Im aktuellen „Jahr der Kirchenmusik“ lässt Gudrun Wosnitza nun mehr Menschen an ihrer Leidenschaft teilhaben: So bot sie den Besuchern der Elbrinxer Dorfkirche neulich die Gelegenheit, sich ihre Instrumente sowie jene ihrer Mitspieler im Ensemble anzusehen und bei Hörproben auch zu erleben, wie sie klingen.

Fein säuberlich hatte Gudrun Wosnitza die Instrumente auf einem Tisch ausgelegt und beschriftet. So bat sie in der Abgeschiedenheit des kleinen Kirchenschiffes zum Einhören in die für Außenstehende ungewohnte Klangwelt, die ihr so vertraut ist.

Gudrun Wosnitza war 16 Jahre alt, als sie im Fernsehen erstmals ein Krummhorn hört. „Da wusste ich: Das ist meine Musik.“ Sechs Jahre später entdeckte sie dann in Berlin eine Platte mit Musik von eben jener Gruppe – und ihre Leidenschaft war geboren. Seither hat sie diverse Workshops besucht. „Manche Stücke höre ich mir beim Kochen oder Bügeln aber auch so lange an, bis ich sie kann“, erzählt sie. Ganz besonders stolz ist sie auf ihren Duduk, ihr ältestes Instrument, das schon in vorchristlicher Zeit in den Balkanländern und noch heute in Armenien benutzt wird. „Es ist eine Musik, die an die Seele geht und das ärmliche und karge Leben der dort lebenden Menschen auf treffende Weise beschreibt“, sagt sie und überträgt dies beim Spielen auch auf ihre Zuhörer.

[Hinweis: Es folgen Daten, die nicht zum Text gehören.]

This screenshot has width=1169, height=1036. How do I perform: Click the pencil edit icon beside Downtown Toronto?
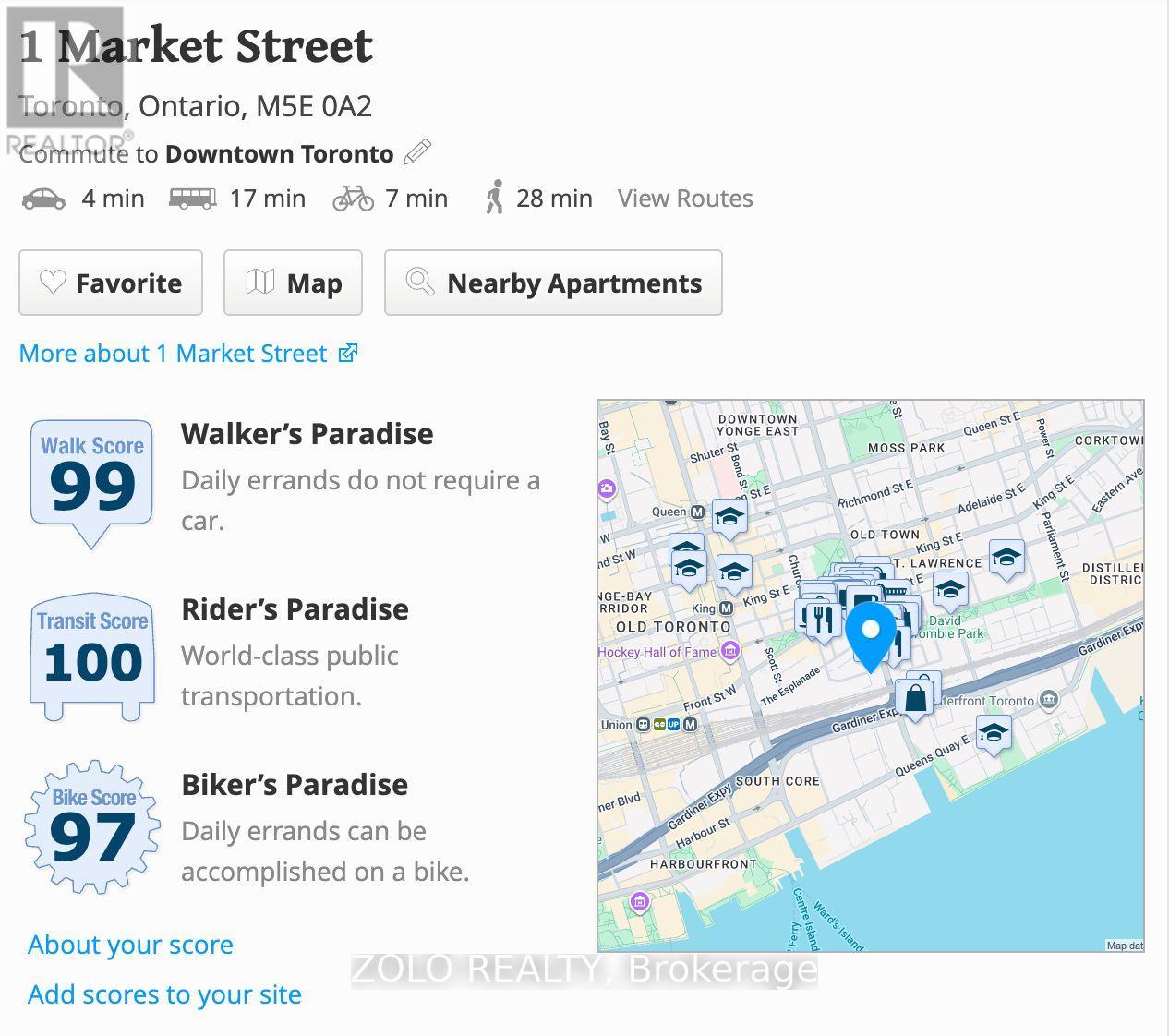(417, 152)
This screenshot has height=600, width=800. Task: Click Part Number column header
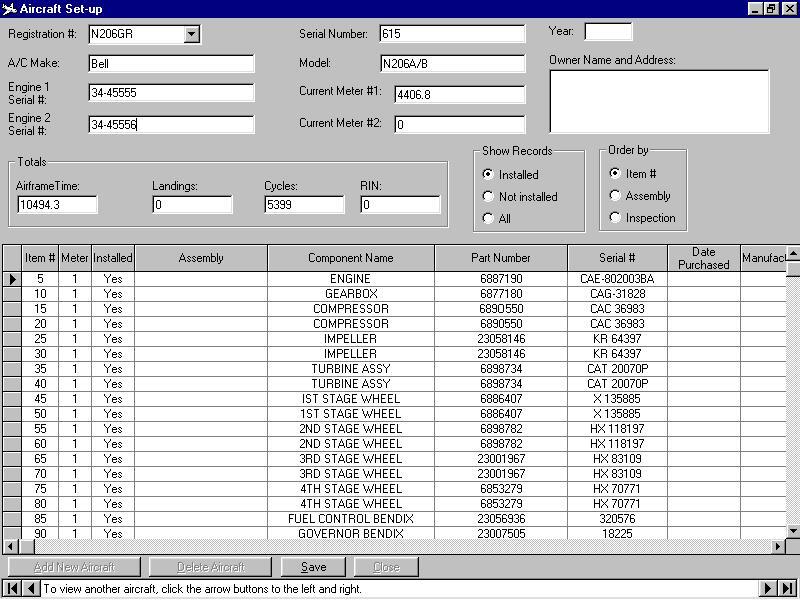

Die Nachbauten alter Instrumente stellt Gudrun Wosnitza demnächst noch zweimal vor: am Sonntag, 12. August, und am 9. September, jeweils von 14 bis 18 Uhr in der Elbrinxer Kirche.

Die Drehleier ist eines der wenigen Tasteninstrumente, die Gudrun Wosnitza besitzt. Der Schwerpunkt ihrer Sammlung sind die Blasinstrumente. Auf einem davon spielt sie fast jeden Tag.